Si tu doses pas, c’est indigeste
Bref, on a forcément envie de céder à l’écriture sarcastique, croquer des archétypes de la société qui nous agacent un peu. Le problème, c’est qu’il faut doooooser. Je sais pas si vous avez vu Problemos, par exemple, mais c’était un enfer ce film. Tout y était pourtant : des personnages caricaturaux contrebalancés par des personnages plus neutres. Enfin, un personnage neutre en la personne de Jeanne qui découvre un univers sans le juger. Ou sans chercher à forniquer avec une gamine de 18 ans un peu idiote. La caricature aurait pu être juste féroce, elle est de fait méchante et plutôt de mauvaise foi. On sent que les scénaristes, dont Blanche Gardin, avaient quelques comptes à régler avec les zadistes et autres écolo-bobos. Le souci est souvent d’ériger en norme le cas très spécifique de parents écolo-bobos qui ont décidé de pas genrer leur gosse et oups, ça finit par devenir compliqué. En gros, Problemos est une caricature de certaines capsules de Brut ou Konbini. Sans la subtilité d’écriture d’un Broute, par exemple. Parce qu’il n’y a rien qui désamorce. Les zadistes écolo-machin sont juste des cons crédules. Les gamines de 18 ans ne rêvent que de gloire et de devenir influenceuses ou star de la téléréalité. Le même archétype qu’on retrouvait d’ailleurs dans Big bug avec le personnage de Jennifer qui était totalement raté. Et je suis persuadée que le manque de subtilité dans l’écriture de Big bug est pour part importante de l’échec critque du film. Même si moi, j’avais bien aimé. Plus parce que j’étais très attachée au côté anticipation qu’à la justesse d’écriture des personnages.

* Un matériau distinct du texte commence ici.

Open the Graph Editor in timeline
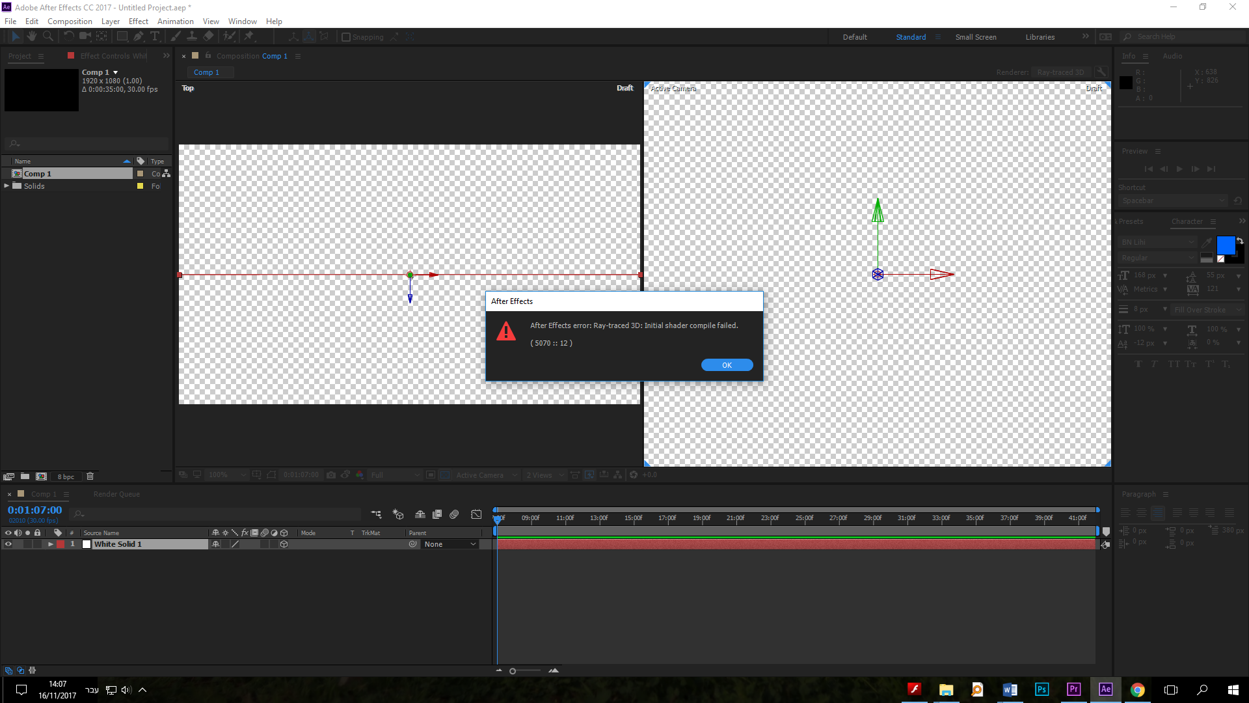1249x703 pixels. (x=476, y=514)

Régler ses comptes, ok, mais mollo…
Bref, l’écriture sarcastique est un plaisir car elle nous permet de régler nos comptes avec certains archétypes “de la vraie vie”, qu’on a du mal à voir en peinture. Ok. Cependant si tu veux pousser cette écriture à autre chose qu’un journal intime qui restera entre toi et toi, faut un peu doser. L’écriture d’une fiction, c’est comme une recette. Si tu mets trop de sel, ça va vite devenir immangeable.